● Excerpted text
====

- The Great Water poster
- Directed by: Ivo Trajkov
- Written by: Zivko Cingo, Ivo Trajkov
- Produced by: Robert Jazadziski
- Starring: Saso Kekenovski Maja Stankovska
- Cinematography: Suki Medencevic
- Edited by: Atanas Georgiev
- Music by: Kiril Dzajkovski
- Release date: April 30, 2004;
- Running time: 93 minutes
- Country: Macedonia
- Language: Macedonian

= The Great Water =

2004 film

The Great Water (Γолемата вода) is a 2004 Macedonian film starring Saso Kekenovski, Maja Stankovska, Mitko Apostolovski, Meto Jovanovski and Verica Nedeska. It was directed and written by Ivo Trajkov. The music was created by Kiril Dzajkovski.

==Plot==
Based on a children's book written by Živko Čingo in the 1970s, the movie is about the difficult transition in Macedonia after World War II.

====

● Data under study
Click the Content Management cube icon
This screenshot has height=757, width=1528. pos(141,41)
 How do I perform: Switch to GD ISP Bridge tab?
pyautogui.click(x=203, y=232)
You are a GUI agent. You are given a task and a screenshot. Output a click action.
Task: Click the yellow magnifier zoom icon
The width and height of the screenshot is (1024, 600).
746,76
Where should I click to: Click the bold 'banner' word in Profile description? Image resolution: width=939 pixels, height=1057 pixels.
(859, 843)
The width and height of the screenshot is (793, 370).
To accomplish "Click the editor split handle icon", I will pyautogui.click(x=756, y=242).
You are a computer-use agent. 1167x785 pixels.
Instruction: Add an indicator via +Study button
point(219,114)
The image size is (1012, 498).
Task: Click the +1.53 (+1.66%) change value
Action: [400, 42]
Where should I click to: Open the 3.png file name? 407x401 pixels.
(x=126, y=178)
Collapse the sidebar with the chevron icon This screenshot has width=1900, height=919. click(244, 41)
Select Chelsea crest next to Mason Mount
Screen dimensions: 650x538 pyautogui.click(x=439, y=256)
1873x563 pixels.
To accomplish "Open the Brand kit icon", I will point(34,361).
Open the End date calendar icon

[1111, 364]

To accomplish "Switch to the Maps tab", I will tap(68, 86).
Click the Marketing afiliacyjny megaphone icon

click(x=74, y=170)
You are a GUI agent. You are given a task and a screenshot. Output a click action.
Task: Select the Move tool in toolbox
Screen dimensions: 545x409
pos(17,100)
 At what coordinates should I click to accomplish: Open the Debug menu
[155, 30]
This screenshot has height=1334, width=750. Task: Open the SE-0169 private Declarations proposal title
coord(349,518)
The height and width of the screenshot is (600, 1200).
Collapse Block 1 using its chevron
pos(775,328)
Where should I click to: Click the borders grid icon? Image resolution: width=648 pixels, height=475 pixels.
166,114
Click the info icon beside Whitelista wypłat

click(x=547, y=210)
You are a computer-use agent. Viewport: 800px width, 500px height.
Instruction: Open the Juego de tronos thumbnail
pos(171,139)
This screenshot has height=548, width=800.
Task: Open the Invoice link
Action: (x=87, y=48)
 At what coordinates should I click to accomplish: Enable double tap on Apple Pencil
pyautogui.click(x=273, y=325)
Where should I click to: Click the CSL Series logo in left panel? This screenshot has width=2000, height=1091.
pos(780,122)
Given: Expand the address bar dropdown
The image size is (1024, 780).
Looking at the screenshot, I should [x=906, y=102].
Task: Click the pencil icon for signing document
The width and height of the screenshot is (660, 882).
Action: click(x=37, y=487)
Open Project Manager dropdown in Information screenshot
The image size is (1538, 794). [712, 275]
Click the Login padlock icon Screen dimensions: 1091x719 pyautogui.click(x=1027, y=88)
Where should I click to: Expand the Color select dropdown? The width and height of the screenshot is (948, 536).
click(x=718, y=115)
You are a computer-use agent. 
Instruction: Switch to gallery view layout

====

● Work task
Rewrite the film text between "The Great Water (Γолемата" and "by Kiril Dzajkovski.", inclusive, changing "directed and written" to "written and directed". The records were taken from a different source than the text.

● Your solution
The Great Water (Γолемата вода) is a 2004 Macedonian film starring Saso Kekenovski, Maja Stankovska, Mitko Apostolovski, Meto Jovanovski and Verica Nedeska. It was written and directed by Ivo Trajkov. The music was created by Kiril Dzajkovski.